United States District Court, D. Colorado

September 19, 2017

CATHLEEN CARMODY, Plaintiffs,
v.
SHERIFF MIKE ENSMINGER, in his individual and official capacities, UNDERSHERIFF STANLEY BISHOP, in his individual capacity, CORPORAL FRANK SCOFIELD, in his individual capacity, DEPUTY ERIC VOIGT, in his individual capacity, CORRECTIONAL HEALTHCARE MANAGEMENT, INC., CORRECTIONAL HEALTHCARE COMPANIES, INC., CORRECT CARE SOLUTIONS, LLC, and NURSE SUSAN CAMPBELL in her individual capacity, Defendants.

          ORDER

          Philip A. Brimmer, United States District Judge

         This matter is before the Court on County Defendants' Motion for Partial Dismissal [Docket No. 26] filed by Defendants Sheriff Mike Ensminger, Undersheriff Stanley Bishop, Corporal Frank Scofield, and Deputy Eric Voigt (collectively, “County Defendants”); Correctional Healthcare Management, Inc.; Correctional Healthcare Companies, Inc.; and Correct Care Solutions, LLC's Motion to Dismiss in Lieu of Answer [Docket No. 28]; and Nurse Sue's Motion to Dismiss in Lieu of Answer [Docket No. 29] filed by defendant Nurse Susan Campbell.[1] The Court has jurisdiction pursuant to 28 U.S.C. § 1331.

         I. BACKGROUND[2]

         This suit arises from plaintiff Cathleen Carmody's fall while in custody at Teller County Detention Center. In September 2014, when plaintiff was sixty-three years old, she had hip replacement surgery. Docket No. 38 at 6, ¶ 24. Because of the surgery, plaintiff was told by her doctor to use a walker to aid her balance until she no longer needed it. Id., ¶ 25.

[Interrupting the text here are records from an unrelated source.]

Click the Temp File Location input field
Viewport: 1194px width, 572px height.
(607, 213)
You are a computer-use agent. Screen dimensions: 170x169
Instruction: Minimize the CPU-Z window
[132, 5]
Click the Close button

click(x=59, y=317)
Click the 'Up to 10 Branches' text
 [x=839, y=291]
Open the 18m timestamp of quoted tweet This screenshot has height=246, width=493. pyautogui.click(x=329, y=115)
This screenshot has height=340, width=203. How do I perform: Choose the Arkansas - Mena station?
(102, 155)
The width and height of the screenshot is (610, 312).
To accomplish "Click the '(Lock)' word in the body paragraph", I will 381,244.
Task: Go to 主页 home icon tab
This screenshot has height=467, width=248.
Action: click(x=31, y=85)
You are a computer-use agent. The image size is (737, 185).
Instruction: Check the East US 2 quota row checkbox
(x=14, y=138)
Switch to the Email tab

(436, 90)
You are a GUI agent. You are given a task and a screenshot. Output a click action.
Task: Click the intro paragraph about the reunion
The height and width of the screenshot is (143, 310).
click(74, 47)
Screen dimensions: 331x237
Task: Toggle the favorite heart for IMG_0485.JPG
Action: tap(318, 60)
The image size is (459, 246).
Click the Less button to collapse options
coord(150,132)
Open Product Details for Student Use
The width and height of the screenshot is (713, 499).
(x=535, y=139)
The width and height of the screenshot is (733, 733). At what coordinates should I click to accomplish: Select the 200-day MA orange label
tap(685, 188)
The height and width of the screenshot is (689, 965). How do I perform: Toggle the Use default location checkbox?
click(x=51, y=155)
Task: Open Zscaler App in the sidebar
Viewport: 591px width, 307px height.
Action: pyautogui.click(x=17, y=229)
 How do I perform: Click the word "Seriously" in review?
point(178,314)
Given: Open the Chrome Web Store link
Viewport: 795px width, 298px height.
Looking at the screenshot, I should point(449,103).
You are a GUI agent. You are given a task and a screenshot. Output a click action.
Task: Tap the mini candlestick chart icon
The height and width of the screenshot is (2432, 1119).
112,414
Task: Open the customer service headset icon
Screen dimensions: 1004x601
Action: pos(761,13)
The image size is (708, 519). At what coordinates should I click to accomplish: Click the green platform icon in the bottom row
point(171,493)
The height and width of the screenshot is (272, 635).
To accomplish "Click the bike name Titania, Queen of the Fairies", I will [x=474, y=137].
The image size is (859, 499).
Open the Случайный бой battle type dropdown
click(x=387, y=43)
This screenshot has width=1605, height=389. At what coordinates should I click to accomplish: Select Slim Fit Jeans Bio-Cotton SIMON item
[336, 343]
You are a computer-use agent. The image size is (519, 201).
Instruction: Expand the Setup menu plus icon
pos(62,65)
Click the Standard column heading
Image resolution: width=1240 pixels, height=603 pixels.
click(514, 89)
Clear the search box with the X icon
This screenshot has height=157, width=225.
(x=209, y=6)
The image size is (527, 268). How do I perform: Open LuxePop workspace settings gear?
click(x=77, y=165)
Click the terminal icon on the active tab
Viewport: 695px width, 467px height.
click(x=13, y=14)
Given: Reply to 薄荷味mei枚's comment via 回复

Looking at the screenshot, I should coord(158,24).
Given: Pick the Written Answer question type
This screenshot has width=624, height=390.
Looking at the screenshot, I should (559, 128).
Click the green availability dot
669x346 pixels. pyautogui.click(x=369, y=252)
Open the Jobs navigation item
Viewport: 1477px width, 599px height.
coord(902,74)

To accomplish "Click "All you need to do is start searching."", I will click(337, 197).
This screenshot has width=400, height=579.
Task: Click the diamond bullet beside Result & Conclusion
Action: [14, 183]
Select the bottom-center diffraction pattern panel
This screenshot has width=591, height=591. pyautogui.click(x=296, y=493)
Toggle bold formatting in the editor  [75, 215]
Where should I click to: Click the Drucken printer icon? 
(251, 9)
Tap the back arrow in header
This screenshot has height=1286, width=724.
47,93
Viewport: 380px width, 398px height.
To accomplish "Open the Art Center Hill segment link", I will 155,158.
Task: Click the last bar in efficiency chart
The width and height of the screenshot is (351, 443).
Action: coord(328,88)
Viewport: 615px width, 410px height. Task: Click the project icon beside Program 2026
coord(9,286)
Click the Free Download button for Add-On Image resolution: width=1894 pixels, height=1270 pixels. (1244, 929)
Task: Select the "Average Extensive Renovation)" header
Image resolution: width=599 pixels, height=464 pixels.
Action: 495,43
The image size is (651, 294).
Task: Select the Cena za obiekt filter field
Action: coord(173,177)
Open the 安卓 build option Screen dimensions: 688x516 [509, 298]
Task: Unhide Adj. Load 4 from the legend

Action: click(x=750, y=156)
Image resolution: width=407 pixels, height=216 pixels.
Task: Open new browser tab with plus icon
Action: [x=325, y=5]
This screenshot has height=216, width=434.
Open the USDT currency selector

         On October 23, 2014, plaintiff was arrested for an alleged probation violation. Docket No. 38 at 6, ¶ 26. After appearing in court, plaintiff was taken to Teller County Detention Center. Id. The detention center is run by defendants Sheriff Mike Ensminger and Undersheriff Stanley Bishop, who set policy for the facility and determined the training of prison officials. Id. at 15, ¶ 79 and at 16, ¶¶ 82-83. Teller County had a contract with defendants Correctional Healthcare Management, Inc., Correctional Healthcare Companies, Inc., and Correct Care Solutions, LLC (collectively “CCS Defendants”) to provide medical staff and services at the detention center, including training of prison staff regarding medical care. Id. at 4-5, ¶¶ 17-21 and at 16, ¶ 81. At facilities that contract with CCS Defendants, including Teller County Detention Center, numerous inmates have suffered injuries as a result of inadequate medical care. Id. at 11-14, ¶¶ 58-69.

         When plaintiff arrived at the detention center for processing, defendant Corporal Frank Scofield approached plaintiff and, ignoring plaintiff's protests and inability to walk on her own, took away plaintiff's walker and told her that she was going to have to do without it. Id. at 6-7, ¶¶ 28-32. During her incarceration, plaintiff was only allowed to use her walker when her attorney visited and for court appearances. Id., ¶ 33. Because of her limited ability to walk, plaintiff stayed in her room most of the time and other inmates brought her food in her room. Id., ¶ 34.

         On October 27, 2014, plaintiff went to the dayroom to watch television and, while attempting to sit down, she lost her balance and fell on her back. Docket No. 38 at 8, ¶¶ 36-37. Defendants Nurse Susan Campbell and Deputy Eric Voigt responded to the scene. Id., ¶ 39. When plaintiff said she needed an ambulance, Nurse Campbell responded, “[w]e don't do that here.” Id., ¶¶ 39-40. Nurse Campbell and Deputy Voigt pulled plaintiff off the floor and took her back to her room. Id., ¶ 41. Nurse Campbell did not perform an examination of plaintiff, but she did give plaintiff more Tylenol. Id., ¶ 42.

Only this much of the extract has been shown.